We accept that there could be errors in the Bureau’s data, nonetheless it is just good to see the womenfolk of Samoa, finally pushing ahead of their male counterparts in terms of wages. And if there is anyone who deserves it more, then we can all agree that it is the women of this nation, who at most times are the ones to get out of their comfort zones to do it for both family and nation.
Last week, while we went about our work without much thought for what lies ahead in terms of Climate Change, Deputy Prime Minister Fiame Naomi Mata’afa was in Australia putting the country and its leadership on notice in a keynote address in Melbourne.
“We applaud the change in policy in New Zealand because it aligns with what Pacific island states have been working and activating and advocating for.
“Australia hasn’t made that commitment. We respect Australia’s sovereignty, but we would hope not only in terms of regional relationships, but also global responsibility, that it will make that shift as well,” she said.
Over 15,000 kilometers away from Melbourne, where the Samoan Deputy Prime Minister was advocating for change in Australian government policy on Climate Change, 18-year-old Samoan woman Leilua Lino was standing shoulder-to-shoulder with the sixth in the line of succession to the British throne, Prince Harry, the Duke of Sussex.
She was among 14 innovators in international development who received a trophy, certificate and £2,000 (WST$6,743) at the Commonwealth headquarters in Marlborough House, London. The awards recognised, celebrated and showcased impactful innovations and forward-looking solutions, which help Commonwealth countries develop and advance the Commonwealth Charter values.
Leilua Lino was raped by her own biological father at the age of 9 and went under the care of the Samoa Victim Support Group (SVSG). Last year her evidence in Samoa’s Supreme Court against her own father led to his imprisonment for 29 years. Having the courage to use her own traumatic experience to reach out and advocate to potential victims of sexual violence, her Peace Garden initiative and ability to share the story of her ordeal has enabled her to reach out to thousands of children here in Samoa. She has become the voice of the voiceless, and is showing others who have gone through similar experiences, that there is a way out of the challenges that they continue to face.
And hundreds of miles out at sea, the Samoa Police Service-run Nafanua I charts its course for the French territory of New Caledonia, where it will make a stopover at Noumea, before it continues its final journey to Australia. On board are three female members of the Samoa Police maritime wing: Rosalia Manutulila, Annalieze Taumua and Suisui.

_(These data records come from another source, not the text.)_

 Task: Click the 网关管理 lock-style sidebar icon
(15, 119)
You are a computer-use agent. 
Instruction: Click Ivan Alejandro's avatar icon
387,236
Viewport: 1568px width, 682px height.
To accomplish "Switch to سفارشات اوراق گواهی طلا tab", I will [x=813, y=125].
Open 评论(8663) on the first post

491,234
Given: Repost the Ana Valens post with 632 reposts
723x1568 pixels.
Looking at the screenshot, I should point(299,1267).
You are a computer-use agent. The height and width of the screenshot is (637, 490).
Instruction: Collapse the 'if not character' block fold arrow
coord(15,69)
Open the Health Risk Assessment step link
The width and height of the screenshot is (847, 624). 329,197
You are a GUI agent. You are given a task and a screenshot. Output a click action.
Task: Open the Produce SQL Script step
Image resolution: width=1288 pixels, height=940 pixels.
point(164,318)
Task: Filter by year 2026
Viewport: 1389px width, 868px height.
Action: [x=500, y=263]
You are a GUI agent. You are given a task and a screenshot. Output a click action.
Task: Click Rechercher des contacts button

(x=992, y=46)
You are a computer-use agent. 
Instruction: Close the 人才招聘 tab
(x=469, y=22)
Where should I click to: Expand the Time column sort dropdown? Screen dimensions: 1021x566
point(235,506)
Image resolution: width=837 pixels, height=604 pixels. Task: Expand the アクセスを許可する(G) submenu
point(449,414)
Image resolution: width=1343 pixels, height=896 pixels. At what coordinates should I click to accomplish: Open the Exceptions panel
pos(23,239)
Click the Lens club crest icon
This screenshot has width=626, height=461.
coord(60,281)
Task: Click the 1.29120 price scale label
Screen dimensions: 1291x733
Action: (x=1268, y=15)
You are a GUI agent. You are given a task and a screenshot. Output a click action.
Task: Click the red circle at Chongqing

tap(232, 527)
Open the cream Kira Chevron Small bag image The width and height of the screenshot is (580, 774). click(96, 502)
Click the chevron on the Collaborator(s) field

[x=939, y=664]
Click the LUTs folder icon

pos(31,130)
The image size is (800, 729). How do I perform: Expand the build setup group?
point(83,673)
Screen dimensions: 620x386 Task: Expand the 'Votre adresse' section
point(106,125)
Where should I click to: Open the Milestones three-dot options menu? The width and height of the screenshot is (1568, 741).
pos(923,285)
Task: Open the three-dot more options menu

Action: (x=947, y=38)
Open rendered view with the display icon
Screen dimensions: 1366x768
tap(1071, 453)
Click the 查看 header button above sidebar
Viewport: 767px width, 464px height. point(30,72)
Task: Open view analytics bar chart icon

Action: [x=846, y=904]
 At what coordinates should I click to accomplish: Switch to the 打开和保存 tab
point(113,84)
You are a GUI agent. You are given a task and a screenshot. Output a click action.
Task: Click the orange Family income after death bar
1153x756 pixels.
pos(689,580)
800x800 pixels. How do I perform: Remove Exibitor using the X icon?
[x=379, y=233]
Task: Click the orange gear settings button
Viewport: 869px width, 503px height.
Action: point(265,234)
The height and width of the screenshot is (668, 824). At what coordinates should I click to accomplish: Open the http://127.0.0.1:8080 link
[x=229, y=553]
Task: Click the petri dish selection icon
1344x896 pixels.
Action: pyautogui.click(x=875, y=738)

The three women, together with the 18 other crew of the vessel, have been charged with the responsibility to return to Samoa with Nafanua II. They are set to enter Pacific maritime history as the first policewomen to be deployed to sea.
Police maritime wing Constables Rosalia Manutulila, Annalieze Taumua and Suisui are working-class women, with hopes for a prosperous and peaceful Samoa through their work as the country’s first policewomen sailors. They are no doubt models to the next generation of aspiring Samoan policewomen, who together with male colleagues will enforce the law from the sea.
We can only hope that the statistics released recently by Samoa Bureau of Statistics is indeed a true reflection of the trends in this country. Numerous research has been done around the world, linking women’s productivity levels to the success of a national economy.
But the contribution of Samoa’s women to the country’s development agenda, can perhaps be more eloquently highlighted by the position of the United Nations, in that “empowering women in the economy and closing gender gaps in the world of work are key to achieving the 2030 Agenda for Sustainable Development”.
Have a wonderful working week and a fabulous Monday Samoa, God bless.